Dataset entries

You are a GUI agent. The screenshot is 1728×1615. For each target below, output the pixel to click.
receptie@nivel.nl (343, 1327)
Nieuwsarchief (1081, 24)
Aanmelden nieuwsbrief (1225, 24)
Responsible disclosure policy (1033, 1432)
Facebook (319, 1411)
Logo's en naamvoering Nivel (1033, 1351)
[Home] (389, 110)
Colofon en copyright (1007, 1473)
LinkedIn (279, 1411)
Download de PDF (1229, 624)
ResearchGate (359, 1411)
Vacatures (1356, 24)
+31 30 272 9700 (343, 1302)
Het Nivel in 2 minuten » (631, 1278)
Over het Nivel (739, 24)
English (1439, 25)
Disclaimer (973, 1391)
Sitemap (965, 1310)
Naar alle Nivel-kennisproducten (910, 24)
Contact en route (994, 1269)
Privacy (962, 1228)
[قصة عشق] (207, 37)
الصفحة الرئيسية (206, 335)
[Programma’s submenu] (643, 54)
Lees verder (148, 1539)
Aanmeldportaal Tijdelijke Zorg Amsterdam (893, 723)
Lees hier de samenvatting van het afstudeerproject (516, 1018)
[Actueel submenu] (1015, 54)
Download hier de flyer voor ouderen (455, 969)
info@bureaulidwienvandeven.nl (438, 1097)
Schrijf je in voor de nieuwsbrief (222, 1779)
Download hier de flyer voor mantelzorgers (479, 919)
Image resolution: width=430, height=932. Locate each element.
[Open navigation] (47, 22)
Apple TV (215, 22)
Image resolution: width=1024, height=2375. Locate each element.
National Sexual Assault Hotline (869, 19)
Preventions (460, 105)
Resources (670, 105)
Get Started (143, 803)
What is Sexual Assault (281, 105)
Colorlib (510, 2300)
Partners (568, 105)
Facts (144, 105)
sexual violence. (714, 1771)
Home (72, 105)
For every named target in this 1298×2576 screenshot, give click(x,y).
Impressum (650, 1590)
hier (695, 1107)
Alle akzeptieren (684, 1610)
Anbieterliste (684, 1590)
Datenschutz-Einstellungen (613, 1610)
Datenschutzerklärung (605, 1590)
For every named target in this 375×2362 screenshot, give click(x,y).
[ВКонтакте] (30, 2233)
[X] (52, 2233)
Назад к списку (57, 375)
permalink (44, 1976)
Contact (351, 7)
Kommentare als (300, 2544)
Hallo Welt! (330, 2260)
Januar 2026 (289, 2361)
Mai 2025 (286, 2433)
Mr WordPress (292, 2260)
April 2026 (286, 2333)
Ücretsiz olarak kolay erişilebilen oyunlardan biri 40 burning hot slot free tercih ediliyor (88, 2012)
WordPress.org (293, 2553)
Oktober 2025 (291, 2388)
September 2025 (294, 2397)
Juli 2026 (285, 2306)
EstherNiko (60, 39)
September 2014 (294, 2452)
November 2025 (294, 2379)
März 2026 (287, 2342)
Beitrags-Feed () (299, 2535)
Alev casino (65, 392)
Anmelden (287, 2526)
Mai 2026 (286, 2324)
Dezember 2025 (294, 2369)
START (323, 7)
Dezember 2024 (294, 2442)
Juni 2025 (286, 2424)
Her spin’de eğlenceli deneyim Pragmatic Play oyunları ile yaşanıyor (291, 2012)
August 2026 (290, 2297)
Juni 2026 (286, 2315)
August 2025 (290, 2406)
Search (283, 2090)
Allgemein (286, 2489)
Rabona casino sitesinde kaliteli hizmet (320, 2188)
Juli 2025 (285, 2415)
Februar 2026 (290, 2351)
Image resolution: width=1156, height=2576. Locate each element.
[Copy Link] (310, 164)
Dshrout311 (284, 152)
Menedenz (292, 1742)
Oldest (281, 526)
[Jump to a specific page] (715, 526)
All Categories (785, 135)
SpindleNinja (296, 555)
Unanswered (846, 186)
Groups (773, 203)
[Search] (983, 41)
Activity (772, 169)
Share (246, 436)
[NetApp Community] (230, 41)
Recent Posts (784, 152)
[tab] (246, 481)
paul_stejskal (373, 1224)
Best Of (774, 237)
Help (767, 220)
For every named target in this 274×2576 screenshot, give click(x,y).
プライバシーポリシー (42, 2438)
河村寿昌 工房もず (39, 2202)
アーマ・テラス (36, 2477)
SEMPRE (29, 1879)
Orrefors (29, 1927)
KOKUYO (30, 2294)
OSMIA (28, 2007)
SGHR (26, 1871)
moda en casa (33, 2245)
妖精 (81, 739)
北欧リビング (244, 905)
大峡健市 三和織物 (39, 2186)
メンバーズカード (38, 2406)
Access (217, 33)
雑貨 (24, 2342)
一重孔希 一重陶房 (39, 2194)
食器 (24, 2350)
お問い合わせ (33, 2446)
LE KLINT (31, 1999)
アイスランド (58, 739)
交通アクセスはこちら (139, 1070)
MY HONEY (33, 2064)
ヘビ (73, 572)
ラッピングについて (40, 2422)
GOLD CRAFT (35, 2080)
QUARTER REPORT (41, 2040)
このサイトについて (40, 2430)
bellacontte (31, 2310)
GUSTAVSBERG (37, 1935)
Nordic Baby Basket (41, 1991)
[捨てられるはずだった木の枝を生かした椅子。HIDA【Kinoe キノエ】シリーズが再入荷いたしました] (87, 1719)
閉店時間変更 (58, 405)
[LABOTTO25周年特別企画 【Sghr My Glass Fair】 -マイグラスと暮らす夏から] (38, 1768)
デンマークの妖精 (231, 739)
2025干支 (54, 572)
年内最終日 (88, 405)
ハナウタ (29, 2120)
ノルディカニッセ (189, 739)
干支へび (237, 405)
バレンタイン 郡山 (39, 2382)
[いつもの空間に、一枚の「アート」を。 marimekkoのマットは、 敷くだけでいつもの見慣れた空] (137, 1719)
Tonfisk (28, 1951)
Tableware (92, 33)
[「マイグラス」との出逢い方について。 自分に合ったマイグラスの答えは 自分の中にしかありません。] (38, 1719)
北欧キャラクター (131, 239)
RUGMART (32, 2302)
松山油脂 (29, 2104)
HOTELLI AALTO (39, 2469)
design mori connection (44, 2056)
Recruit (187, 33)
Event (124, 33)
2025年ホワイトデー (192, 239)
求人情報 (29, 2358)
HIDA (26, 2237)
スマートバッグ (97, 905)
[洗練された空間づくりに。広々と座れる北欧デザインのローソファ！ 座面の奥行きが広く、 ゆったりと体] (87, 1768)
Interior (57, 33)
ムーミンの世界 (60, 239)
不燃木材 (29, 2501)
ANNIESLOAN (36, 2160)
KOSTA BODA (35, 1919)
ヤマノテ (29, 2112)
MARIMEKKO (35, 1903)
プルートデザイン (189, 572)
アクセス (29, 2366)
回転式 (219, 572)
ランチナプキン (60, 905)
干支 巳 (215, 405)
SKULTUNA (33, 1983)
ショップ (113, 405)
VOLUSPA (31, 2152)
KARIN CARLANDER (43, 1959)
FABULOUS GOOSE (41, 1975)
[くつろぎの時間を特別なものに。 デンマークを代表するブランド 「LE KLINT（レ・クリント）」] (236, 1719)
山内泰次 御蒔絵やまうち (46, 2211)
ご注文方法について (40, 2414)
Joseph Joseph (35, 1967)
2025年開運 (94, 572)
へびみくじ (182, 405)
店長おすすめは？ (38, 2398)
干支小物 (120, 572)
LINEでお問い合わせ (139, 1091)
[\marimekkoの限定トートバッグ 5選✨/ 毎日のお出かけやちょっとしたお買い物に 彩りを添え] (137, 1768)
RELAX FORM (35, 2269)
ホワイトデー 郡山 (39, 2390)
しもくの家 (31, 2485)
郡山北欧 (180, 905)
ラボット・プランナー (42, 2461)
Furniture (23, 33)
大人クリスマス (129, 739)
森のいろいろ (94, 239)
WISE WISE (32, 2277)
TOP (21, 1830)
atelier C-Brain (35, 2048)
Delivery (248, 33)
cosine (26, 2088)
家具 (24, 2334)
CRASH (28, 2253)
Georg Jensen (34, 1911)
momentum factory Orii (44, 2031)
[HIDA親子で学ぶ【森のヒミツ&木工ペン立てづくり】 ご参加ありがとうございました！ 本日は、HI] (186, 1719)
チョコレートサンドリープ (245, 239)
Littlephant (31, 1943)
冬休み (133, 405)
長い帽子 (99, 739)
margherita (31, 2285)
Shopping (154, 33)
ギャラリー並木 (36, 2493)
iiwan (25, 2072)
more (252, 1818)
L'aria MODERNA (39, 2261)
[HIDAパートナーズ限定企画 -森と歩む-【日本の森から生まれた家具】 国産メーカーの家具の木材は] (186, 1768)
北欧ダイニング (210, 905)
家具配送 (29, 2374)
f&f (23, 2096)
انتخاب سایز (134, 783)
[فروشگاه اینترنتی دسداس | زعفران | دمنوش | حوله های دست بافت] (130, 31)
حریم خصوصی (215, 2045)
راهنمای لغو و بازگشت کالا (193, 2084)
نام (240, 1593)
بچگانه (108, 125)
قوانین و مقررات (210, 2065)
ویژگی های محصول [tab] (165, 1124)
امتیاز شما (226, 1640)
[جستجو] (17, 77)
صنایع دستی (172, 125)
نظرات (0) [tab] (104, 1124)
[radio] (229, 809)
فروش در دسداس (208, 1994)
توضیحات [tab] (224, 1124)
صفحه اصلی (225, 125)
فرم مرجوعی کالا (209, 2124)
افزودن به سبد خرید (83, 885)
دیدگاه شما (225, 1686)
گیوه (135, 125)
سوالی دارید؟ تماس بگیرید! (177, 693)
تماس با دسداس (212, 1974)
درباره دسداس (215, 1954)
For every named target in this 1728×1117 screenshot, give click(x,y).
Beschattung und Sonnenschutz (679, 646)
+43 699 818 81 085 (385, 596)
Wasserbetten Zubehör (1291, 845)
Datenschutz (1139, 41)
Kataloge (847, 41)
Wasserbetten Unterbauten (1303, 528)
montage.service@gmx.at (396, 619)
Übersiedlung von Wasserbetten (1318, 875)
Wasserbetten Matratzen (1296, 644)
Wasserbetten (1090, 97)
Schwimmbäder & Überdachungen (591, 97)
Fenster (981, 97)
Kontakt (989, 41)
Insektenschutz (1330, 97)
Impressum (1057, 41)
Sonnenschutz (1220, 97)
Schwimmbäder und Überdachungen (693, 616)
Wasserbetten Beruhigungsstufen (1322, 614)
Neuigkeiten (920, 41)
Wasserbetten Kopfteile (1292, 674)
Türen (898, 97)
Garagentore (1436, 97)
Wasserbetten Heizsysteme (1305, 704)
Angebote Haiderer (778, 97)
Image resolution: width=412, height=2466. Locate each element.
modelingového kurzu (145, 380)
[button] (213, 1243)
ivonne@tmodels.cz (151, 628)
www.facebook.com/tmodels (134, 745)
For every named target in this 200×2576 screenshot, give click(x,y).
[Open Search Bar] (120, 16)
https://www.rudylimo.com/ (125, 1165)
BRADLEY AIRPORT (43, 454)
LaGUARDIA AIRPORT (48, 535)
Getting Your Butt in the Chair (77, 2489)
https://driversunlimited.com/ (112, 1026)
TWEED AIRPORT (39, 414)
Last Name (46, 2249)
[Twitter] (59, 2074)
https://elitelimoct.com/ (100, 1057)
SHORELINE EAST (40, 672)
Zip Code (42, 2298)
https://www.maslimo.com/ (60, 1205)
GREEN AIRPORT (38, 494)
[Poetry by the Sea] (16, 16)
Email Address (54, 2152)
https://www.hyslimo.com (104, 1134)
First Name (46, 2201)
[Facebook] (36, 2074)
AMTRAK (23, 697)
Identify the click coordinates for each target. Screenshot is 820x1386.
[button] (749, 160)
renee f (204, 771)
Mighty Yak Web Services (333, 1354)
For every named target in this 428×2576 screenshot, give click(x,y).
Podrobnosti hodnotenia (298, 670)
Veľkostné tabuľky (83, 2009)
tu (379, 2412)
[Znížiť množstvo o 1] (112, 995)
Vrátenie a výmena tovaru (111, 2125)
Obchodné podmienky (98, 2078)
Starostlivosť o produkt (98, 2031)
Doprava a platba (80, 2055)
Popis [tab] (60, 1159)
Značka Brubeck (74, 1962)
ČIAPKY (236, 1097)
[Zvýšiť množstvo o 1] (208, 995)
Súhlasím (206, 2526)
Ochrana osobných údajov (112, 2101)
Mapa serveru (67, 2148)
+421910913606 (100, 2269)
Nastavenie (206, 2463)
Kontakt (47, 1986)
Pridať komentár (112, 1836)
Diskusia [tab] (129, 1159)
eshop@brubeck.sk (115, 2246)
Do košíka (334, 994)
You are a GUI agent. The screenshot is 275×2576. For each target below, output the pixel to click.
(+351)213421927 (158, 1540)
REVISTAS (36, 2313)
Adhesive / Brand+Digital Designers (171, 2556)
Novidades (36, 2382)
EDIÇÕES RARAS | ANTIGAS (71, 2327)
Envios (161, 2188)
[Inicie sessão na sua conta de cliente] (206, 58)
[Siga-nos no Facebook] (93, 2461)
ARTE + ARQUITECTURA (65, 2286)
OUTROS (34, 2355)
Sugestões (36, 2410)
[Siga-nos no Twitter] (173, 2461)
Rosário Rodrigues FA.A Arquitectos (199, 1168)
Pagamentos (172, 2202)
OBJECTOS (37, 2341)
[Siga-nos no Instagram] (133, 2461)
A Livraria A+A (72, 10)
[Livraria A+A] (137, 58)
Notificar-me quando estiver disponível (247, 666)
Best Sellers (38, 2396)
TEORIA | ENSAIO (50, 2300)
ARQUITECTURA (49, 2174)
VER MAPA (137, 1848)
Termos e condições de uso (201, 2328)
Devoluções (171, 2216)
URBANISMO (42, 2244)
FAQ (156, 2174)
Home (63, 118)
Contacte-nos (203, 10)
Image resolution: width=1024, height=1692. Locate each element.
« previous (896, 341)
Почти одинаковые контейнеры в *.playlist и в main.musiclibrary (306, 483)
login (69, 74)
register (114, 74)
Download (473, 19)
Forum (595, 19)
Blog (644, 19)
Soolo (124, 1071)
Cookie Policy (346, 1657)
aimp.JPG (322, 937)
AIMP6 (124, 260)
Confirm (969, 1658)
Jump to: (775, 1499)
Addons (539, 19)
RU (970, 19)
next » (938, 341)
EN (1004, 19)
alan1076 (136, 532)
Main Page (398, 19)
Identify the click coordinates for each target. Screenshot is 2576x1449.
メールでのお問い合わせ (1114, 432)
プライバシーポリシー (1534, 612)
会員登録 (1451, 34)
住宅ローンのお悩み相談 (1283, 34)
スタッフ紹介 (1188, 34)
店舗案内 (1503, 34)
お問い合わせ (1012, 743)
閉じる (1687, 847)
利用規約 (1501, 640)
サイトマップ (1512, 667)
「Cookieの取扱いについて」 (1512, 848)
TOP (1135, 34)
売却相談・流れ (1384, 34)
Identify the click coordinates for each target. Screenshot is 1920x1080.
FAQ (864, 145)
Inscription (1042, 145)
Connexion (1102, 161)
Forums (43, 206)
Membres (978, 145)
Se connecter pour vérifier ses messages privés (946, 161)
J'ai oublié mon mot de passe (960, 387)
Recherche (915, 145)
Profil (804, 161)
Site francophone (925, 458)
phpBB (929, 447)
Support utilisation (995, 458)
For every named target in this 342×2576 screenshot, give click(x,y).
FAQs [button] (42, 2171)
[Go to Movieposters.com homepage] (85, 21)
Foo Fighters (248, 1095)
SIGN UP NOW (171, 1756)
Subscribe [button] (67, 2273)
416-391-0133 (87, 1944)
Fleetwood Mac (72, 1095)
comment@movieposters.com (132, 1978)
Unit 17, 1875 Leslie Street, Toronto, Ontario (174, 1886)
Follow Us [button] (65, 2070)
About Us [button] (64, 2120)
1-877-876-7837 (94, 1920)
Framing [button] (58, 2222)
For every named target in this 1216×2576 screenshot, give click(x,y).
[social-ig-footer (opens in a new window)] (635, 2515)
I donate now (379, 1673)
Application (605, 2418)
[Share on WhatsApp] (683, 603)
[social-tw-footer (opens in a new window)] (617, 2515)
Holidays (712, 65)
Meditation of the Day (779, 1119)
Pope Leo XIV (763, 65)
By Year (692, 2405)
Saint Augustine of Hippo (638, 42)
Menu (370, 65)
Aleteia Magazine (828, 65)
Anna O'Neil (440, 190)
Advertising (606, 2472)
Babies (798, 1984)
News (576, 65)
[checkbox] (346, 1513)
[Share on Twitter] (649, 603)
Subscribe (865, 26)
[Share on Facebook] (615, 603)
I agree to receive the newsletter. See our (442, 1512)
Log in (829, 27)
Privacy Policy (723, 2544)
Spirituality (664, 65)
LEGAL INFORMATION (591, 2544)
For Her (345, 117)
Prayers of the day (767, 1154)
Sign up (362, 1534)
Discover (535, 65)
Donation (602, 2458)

Exercise objective »
Set apart and copy each line of the records that holds the word "give".

Reply »
For every named target in this 1298×2576 screenshot, give click(x,y).
For every named target in this 375×2362 screenshot, give click(x,y).
For every named target in this 274×2576 screenshot, give click(x,y).
For every named target in this 1728×1117 screenshot, give click(x,y).
For every named target in this 200×2576 screenshot, give click(x,y).
For every named target in this 428×2576 screenshot, give click(x,y).
For every named target in this 342×2576 screenshot, give click(x,y).
For every named target in this 1216×2576 screenshot, give click(x,y).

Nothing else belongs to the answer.